As a team lead my task is to enable people to do a great job and create a healthy working environment for them. Especially for complex topics this also means freeing up people’s time and letting them work at their own pace. A great example is the patent-worthy state-of-health algorithm that one of my team members is developing. These types of cutting-edge results are not reached when the agenda is filled with hundreds of meetings and constantly shifting project targets. Whenever my team reaches these kinds of results, it makes me proud even though it is not directly my work.
Is there anything about working at Skeleton that stands out for you?
I find great motivation in working on a product that directly contributes to Green Transition, the political agenda that I strongly support. I really enjoy being able to apply my skills to products that are used to fight climate change.
It is crucial to demonstrate and let politicians know what we think of their slow adaption pace, but more importantly, we need to help push the transition forward. At Skeleton, we move things in the right direction.
The environmental footprint of our products is also relevant. I think it is great that our supercapacitors use only carbon as electrode material. It doesn’t make sense to save the climate with lithium-ion batteries whilst destroying the environment in Chile, Argentina, and Bolivia or mine rare metals under inhuman conditions in Kongo.
I also like the versatility of our products and the different industries we operate in – this keeps the job super fun and interesting. I find very vertical integration of products at Skeleton very appealing – we manufacture everything ourselves, starting from the material to cells to modules and finally systems. This is, of course, a great challenge, but it’s also something that makes the work fascinating and worthwhile.
And of course, the people at Skeleton are great. I work at our Berlin office, but be it in Saxony or in Tallinn, whenever I come to visit, I feel the team spirit.
You’re also a lecturer. Tell us about that.

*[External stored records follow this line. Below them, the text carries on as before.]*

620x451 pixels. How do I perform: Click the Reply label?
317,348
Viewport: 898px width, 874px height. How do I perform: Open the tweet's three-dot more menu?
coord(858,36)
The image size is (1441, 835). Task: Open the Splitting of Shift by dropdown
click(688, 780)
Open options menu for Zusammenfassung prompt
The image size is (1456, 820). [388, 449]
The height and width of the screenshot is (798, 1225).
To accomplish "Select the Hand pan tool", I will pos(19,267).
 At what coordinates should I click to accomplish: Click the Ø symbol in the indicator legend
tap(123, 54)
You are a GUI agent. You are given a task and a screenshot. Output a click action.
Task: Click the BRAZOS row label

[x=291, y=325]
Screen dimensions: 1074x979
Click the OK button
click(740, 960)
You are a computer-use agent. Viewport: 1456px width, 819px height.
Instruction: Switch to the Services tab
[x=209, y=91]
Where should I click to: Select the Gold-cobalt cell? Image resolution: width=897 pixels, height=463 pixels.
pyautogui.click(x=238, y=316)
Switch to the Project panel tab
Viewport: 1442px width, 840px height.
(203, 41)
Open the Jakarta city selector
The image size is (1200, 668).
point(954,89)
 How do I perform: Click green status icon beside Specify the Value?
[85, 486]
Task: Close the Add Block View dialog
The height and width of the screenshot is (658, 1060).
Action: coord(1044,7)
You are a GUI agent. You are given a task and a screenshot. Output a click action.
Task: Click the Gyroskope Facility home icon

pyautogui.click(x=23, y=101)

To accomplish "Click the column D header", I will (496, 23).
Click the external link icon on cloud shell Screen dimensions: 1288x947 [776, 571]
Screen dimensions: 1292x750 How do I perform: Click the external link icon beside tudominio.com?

Once a week I teach the Bachelor course in “Thermodynamics and Heat Transfer“ at the Berliner Hochschule für Technik in Berlin-Wedding, a University of Applied Sciences. In the course, we speak about the fundamentals of thermodynamics and how heat is transferred, which is e.g., important for cooling system designs. On the other hand, we also discuss topics like Entropy and, related to that, more philosophical questions like “What is time?”.